### Permintaan
Tuliskan lanjutan tulisan tentang sulitnya melawak, dimulai tepat setelah kalimat terakhirnya.

### Kutipan
☆ ☆ ☆

Monday, September 28, 2009

Mencoba Melawak Dengan Setir Lepas…

Tidak semua orang pandai melawak, jangan kan “pandai melawak”, “bisa melawak” pun menurut saya tidak banyak orang yang bisa. Apa cuman saya saja ya yang berpikiran seperti itu, hanya karena saya tidak bisa melawak.

Saya rasa iya… memang itu salah satu alasan kenapa saya mengemukakan pernyataan itu. Tapi saya yakin tidak hanya saya yang berpendapat seperti itu. Saya yakin orang lain juga dapat menyetujuinya, karena pendapat saya itu pasti ada benarnya juga dong, tidak salah seratus persen. Buktinya ya saya sendiri ini dan ada beberapa teman juga sih yang sepengetahuan saya sukar untuk bisa melawak.

☆ ☆ ☆

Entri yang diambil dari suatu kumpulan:
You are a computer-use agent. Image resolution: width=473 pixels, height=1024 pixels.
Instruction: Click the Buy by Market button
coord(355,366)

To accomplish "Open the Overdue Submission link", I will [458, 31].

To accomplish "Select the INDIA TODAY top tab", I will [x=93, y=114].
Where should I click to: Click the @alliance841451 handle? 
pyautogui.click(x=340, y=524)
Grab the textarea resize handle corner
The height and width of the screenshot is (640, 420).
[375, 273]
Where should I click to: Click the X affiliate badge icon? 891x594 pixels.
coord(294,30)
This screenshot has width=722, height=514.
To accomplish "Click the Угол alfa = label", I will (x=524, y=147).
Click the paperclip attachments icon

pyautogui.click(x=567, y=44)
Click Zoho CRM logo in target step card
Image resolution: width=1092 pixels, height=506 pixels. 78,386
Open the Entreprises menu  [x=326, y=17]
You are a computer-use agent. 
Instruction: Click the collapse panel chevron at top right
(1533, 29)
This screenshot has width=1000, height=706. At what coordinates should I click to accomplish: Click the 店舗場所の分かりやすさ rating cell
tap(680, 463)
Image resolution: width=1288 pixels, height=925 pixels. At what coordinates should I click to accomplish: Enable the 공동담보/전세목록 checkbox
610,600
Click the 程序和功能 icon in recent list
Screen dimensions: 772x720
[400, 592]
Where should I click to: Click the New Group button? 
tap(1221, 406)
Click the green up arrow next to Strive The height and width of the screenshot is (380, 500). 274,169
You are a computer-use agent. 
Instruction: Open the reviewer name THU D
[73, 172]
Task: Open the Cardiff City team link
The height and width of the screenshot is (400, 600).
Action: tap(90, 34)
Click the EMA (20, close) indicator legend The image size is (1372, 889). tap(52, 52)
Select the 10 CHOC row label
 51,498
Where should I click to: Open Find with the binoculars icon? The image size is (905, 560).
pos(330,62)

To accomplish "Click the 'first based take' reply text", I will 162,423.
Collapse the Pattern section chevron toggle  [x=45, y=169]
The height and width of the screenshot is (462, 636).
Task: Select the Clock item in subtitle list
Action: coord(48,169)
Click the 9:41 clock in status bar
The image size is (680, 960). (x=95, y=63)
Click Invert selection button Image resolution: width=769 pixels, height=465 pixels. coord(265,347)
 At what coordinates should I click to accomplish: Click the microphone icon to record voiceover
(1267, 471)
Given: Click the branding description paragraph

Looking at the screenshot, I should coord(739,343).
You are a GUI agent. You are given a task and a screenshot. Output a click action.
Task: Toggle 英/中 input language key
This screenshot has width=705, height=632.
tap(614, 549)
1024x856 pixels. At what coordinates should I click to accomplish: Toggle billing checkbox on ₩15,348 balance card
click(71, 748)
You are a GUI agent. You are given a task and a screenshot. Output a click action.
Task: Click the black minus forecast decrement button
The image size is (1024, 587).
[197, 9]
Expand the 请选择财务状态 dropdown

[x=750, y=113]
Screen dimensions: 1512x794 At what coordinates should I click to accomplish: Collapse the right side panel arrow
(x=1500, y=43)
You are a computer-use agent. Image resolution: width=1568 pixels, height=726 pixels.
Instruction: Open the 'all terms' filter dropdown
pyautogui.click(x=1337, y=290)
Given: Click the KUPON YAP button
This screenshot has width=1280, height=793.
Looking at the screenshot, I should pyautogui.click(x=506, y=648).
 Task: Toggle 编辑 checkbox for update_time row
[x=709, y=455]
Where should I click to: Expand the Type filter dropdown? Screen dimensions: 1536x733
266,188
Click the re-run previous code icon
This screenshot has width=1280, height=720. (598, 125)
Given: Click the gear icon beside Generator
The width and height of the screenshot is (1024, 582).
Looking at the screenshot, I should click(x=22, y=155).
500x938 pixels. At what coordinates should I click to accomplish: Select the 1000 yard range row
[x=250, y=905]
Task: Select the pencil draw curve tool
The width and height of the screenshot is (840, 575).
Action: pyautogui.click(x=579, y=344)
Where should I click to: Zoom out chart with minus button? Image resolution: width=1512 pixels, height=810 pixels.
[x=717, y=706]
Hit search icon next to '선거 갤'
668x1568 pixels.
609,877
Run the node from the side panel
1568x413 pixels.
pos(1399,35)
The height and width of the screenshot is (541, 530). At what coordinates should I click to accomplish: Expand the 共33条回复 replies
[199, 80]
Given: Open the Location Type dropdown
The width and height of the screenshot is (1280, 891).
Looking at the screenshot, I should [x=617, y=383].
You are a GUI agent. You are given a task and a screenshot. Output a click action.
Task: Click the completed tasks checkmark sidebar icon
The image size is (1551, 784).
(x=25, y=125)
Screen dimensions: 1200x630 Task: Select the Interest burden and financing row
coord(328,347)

☆ ☆ ☆

### Jawaban
Susah… susah sekali saya melawak, yang ada kalau saya mencoba melawak, orang-orang di sekitar saya hanya terdiam dan terbengong melihat ke arah saya. Garing kalau orang-orang bilang. Pernah saya mencoba melawak tapi hasilnya... ya seperti yang saya tuliskan tadi. Teman saya malah berkata sambil terbingung-bingung, “Ha?? See…riuss… lu….?...?” Tapi walaupun begitu saya masih bisa bersyukur, pasalnya ia masih suka tertawa bila saya memberikan lawakan-lawakan garing kepadanya.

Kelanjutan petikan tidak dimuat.